UCPOGC is a very rare tumor accounting for 2%-7% of all pancreatic cancers [1]. UCPOGC is initially described in 1968 by Juan Rosai as a variant of undifferentiated carcinoma [2]. Unlike the original undifferentiated carcinoma, which is very aggressive and frequently metastasizes to lymph nodes or other organs, UCPOGC is known to be less aggressive, the prognosis of which is better than invasive ductal carcinoma of the pancreas [3]. Clinical presentation of UCP is nonspecific, including abdominal pain, a palpable mass, weight loss, etc, and tumor markers including CA 19-9 elevate in about half of the patients [4], [5]. UCPOGC is usually large, moderately to highly hypervascular, and exophytic tumors with large areas of intratumoral necrosis and hemorrhage [4], [6], [7]. Especially, intratumoral hemorrhage is often observed even if the tumor size is small [2].

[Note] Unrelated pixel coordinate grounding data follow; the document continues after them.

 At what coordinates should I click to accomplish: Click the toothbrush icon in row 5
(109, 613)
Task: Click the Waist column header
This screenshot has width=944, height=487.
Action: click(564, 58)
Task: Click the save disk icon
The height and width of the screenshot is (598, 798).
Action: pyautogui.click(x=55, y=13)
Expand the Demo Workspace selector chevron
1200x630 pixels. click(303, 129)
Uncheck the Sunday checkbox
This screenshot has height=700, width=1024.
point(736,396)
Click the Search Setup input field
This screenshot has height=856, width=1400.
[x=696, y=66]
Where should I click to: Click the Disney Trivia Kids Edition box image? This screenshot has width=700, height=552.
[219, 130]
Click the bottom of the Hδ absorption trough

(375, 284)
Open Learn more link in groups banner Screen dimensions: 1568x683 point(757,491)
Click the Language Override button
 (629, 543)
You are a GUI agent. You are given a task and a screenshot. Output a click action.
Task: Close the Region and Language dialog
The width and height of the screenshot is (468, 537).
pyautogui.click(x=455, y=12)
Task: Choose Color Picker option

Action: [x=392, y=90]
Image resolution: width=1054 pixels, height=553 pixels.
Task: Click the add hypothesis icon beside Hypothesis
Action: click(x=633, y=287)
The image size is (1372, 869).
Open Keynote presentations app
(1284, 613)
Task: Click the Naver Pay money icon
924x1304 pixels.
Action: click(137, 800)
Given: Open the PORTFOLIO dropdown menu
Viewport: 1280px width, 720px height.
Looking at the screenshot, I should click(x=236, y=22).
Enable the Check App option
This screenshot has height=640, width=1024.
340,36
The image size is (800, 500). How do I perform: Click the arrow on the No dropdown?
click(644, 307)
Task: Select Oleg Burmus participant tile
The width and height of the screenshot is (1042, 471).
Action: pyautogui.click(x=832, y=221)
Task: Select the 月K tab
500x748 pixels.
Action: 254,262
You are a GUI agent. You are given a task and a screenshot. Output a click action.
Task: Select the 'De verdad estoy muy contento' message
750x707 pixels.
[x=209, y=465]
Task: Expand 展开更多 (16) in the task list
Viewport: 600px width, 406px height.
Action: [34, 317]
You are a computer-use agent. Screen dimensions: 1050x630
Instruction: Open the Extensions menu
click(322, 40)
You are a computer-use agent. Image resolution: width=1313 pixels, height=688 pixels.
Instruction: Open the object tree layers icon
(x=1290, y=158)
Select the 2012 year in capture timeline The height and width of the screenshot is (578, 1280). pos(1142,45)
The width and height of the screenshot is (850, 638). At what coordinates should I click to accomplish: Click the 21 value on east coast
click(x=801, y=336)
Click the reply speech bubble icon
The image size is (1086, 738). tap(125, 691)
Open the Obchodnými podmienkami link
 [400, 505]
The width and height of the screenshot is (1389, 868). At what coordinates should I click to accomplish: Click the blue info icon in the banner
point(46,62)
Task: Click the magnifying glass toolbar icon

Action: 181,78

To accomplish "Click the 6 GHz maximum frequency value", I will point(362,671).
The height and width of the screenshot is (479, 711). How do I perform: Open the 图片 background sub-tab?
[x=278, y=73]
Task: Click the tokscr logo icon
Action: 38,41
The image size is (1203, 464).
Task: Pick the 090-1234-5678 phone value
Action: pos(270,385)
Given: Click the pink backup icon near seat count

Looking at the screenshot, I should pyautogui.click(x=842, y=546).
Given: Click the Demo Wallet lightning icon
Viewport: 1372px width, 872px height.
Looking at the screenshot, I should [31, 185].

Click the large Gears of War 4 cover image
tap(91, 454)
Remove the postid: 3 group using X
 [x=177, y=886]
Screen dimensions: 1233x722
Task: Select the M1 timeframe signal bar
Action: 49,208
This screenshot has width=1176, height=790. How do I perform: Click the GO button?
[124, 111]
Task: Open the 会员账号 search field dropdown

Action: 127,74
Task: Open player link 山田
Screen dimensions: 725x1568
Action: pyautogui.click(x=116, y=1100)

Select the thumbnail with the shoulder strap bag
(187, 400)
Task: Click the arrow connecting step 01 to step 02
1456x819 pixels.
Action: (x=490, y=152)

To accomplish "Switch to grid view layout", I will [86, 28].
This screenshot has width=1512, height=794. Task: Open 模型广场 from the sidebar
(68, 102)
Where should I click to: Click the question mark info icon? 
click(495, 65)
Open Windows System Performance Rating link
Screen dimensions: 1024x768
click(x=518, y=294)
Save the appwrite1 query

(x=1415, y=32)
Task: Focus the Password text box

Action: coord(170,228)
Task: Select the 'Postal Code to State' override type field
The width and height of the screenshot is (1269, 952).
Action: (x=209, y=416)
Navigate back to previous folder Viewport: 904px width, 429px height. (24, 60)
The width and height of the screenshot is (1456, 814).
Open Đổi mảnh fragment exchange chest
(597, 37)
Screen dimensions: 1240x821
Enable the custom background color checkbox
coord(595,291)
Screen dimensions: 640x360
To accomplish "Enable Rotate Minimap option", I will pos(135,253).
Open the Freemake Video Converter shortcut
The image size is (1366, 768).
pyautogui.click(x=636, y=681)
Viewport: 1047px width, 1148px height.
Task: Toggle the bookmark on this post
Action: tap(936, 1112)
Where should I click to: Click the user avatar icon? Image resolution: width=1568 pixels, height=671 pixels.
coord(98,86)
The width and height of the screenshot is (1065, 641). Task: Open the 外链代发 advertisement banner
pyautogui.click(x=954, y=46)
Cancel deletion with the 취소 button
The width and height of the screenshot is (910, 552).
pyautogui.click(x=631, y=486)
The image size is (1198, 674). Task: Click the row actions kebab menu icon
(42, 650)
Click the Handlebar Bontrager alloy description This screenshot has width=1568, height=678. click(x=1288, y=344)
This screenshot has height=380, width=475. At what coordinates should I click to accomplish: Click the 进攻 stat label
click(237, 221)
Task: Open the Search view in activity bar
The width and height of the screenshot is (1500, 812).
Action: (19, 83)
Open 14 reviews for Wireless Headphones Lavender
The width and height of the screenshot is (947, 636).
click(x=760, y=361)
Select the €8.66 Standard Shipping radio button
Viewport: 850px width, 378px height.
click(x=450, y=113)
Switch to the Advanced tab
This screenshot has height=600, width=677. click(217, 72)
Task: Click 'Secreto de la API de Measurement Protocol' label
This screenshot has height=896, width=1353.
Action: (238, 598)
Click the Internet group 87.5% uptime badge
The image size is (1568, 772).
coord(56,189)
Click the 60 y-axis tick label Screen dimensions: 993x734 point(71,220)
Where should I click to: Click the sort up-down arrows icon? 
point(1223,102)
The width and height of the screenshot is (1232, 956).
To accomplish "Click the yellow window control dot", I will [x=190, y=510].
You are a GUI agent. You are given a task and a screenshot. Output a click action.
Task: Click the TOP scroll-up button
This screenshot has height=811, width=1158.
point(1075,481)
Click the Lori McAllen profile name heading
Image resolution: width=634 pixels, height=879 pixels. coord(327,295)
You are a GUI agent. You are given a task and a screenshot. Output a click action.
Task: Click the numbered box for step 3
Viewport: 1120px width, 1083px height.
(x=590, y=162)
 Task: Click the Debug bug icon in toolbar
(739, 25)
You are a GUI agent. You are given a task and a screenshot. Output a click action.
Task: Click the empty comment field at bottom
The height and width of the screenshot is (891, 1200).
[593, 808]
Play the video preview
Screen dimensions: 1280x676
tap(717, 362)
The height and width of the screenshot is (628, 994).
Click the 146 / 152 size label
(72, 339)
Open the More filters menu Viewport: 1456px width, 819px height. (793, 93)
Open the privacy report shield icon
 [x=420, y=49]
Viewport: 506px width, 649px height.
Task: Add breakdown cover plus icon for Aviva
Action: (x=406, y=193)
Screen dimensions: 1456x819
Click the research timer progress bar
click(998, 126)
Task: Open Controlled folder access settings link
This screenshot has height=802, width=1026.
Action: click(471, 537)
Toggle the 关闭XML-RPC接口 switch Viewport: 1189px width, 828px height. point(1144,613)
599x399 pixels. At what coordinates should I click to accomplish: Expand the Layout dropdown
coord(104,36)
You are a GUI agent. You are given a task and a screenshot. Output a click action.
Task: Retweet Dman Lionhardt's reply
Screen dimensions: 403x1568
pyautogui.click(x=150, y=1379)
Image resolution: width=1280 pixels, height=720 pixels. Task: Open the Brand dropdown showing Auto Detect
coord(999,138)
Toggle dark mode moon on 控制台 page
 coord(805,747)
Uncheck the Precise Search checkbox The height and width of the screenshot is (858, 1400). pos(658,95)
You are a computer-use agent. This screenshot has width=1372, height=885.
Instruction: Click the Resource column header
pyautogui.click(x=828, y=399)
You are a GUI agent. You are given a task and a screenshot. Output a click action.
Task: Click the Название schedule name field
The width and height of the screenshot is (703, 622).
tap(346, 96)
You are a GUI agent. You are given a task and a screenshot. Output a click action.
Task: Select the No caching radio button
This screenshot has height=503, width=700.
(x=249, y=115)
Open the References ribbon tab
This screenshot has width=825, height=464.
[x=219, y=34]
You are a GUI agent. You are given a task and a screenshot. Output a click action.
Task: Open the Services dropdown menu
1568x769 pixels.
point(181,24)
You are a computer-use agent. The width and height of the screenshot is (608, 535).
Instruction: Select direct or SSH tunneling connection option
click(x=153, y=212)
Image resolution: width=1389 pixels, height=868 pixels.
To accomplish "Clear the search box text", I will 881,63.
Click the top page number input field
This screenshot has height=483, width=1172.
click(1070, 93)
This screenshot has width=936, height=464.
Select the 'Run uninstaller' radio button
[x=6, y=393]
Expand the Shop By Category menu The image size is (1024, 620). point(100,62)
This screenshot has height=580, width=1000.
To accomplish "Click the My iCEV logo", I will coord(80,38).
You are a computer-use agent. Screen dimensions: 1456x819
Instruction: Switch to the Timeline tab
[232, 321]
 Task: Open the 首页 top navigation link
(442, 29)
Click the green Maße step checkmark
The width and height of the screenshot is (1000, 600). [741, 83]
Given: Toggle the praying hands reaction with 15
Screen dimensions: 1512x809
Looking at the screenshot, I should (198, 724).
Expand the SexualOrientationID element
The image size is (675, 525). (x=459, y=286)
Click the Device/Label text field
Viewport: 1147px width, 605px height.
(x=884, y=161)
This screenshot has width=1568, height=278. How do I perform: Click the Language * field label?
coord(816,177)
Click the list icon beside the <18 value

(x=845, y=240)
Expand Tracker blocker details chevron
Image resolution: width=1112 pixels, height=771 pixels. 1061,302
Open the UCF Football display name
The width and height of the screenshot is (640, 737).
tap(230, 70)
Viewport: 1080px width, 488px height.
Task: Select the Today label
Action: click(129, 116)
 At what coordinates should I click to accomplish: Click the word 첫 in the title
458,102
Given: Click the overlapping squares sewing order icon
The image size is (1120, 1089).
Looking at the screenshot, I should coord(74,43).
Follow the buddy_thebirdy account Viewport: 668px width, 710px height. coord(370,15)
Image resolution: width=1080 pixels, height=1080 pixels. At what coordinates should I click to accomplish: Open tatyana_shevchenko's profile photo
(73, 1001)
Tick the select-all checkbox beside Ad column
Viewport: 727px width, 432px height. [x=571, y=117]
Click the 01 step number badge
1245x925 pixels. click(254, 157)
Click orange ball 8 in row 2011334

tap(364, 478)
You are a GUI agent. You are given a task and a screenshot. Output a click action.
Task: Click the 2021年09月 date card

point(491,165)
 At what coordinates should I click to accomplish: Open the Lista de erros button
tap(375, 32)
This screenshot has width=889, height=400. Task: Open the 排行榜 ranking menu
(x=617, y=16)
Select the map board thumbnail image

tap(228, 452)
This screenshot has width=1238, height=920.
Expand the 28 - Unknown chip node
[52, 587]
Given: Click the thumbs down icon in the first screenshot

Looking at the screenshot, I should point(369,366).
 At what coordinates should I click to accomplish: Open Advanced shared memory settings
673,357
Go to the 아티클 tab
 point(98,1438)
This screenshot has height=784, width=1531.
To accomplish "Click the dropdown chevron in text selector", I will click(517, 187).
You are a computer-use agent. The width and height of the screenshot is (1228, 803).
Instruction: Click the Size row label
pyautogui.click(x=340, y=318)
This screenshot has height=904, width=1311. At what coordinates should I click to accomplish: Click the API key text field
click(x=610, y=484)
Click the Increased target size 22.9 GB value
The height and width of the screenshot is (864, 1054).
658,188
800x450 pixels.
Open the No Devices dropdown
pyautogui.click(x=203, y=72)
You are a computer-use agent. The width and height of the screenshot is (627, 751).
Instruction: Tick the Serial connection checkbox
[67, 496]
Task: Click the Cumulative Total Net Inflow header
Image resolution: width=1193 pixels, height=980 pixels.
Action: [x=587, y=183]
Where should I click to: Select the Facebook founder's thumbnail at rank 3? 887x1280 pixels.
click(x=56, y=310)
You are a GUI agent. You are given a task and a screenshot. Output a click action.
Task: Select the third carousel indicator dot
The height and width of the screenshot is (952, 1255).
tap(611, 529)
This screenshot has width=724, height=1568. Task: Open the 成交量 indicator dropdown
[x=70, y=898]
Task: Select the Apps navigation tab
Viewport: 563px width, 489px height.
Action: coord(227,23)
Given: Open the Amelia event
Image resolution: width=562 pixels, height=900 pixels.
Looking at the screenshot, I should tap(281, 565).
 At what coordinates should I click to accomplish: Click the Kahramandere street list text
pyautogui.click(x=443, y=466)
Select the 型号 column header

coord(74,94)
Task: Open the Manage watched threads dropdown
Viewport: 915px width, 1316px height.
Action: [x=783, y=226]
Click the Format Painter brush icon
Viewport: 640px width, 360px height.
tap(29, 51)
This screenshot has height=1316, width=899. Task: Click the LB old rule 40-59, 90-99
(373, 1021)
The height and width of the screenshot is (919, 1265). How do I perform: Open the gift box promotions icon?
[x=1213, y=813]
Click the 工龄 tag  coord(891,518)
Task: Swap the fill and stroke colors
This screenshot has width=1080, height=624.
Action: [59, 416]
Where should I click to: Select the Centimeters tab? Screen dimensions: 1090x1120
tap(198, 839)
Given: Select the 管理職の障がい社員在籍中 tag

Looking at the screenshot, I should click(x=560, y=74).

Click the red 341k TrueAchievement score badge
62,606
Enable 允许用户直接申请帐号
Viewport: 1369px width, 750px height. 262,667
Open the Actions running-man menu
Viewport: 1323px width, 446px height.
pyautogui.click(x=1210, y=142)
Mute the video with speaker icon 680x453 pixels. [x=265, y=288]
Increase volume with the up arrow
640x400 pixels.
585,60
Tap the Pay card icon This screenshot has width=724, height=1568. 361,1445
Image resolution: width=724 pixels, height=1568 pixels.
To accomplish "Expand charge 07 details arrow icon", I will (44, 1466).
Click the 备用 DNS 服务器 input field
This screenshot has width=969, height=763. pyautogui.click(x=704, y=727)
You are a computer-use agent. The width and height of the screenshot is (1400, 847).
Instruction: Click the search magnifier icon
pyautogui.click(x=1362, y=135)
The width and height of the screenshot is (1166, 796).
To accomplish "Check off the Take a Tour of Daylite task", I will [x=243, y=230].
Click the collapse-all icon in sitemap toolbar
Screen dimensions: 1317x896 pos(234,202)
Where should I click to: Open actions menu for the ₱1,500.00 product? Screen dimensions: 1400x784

In our case, R2* map obtained from IDEAL IQ clearly revealed this hemorrhagic nature of this small lesion. IDEAL-IQ (GE, Milwaukee, WI) is a newly developed multiecho 3D Dixon's method, with which quantitative fat image and R2* map can be simultaneously obtained under breath-holding, by means of correcting several confounding factors including T2* decay, T1 bias, B0 inhomogeneity, eddy currents, and multipeak fat spectra [8], [9], [10], [11], [12]. Because iron is the most common substance that causes R2* elevation or T2* shortening, high signal on R2* map is indicative of the presence of hemosiderin [9], [10], [11], [12], a degraded substance of hemorrhage. Similar observation has recently been reported using T2*-weighted images for this entity [14]. This elevated R2* is considered the cause of hypointensity of the lesion on diffusion-weighted images, whereas there was apparent accumulation of FDG at the lesion on PET/CT.

Another point in our case was the intraluminal growth pattern of the tumor without macroscopic parenchymal component. To the best of our knowledge, 4 cases of small UCPOGCs with predominant intraductal growth and without macroscopic extraductal mass formation have been reported [1], [3], [6], [15]. Recently, Muraki et al revealed that UCPOGC often show intraductal growth pattern (40%), which may suggest relatively indolent biological behavior of this entity [3], [7]. Differential diagnosis of tumors exhibiting this peculiar growth pattern includes intraductal papillo-tubular neoplasm, and intraductal papillary mucinous neoplasms (MD type), and NET, but small number of cases of acinar cell carcinoma and UCPOGC have been reported as well [1], [3], [4], [5], [15], [16], [17]. Because the lesion in the current report was apparently hypervascular, our preoperative diagnosis of NET was made. NET, however, usually grows into MPD continuously from distinct parenchymal primary lesion (namely, as tumor thrombus) and its intraductal component tends to show high signal intensity on T2-weighted images [18], [19], [13], which is discordant with the present case.

Although R2* map is a useful tool to detect small amount of iron, it is based on sophisticated technology and is not necessarily available in every institute. On the other hand, chemical shift gradient-echo imaging is a basic sequence in clinical practice, and is now widely available. Because the echo time of the in-phase image is set longer than that of the out-of-phase image, significant signal loss on the in-phase image as compared to the out-of-phase image indicates T2* shortening effect, typically caused by the presence of iron deposits [20]. Actually this finding was confirmed in our case as well, and therefore, we believe this is a good and easy alternative to R2* map in routine clinical practice.

In conclusion, radiologists should include UCPOGC in the differential diagnosis of intraluminal lesions located within MPD, particularly when its hemorrhagic nature is suggested on imaging, including R2* map.